* _Saved entries_:
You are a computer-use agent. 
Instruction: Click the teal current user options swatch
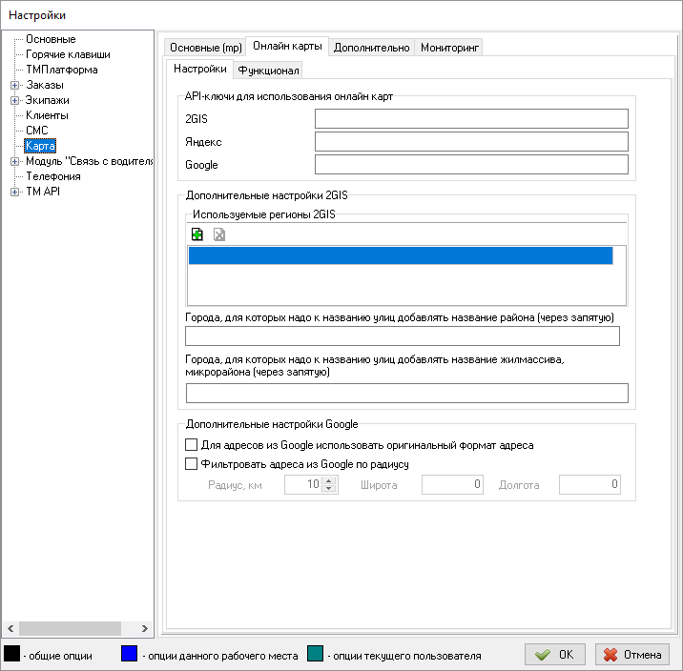(x=318, y=654)
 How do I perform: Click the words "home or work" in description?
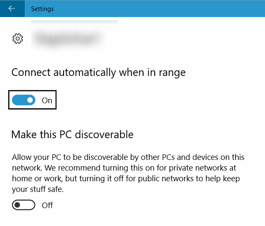pos(37,179)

* _Task prompt_: The records above must be output exactly, except for their pictures.

* _Answer box_:
You are a computer-use agent. 
Instruction: Click the teal current user options swatch
(x=318, y=654)
 How do I perform: Click the words "home or work" in description?
pos(37,179)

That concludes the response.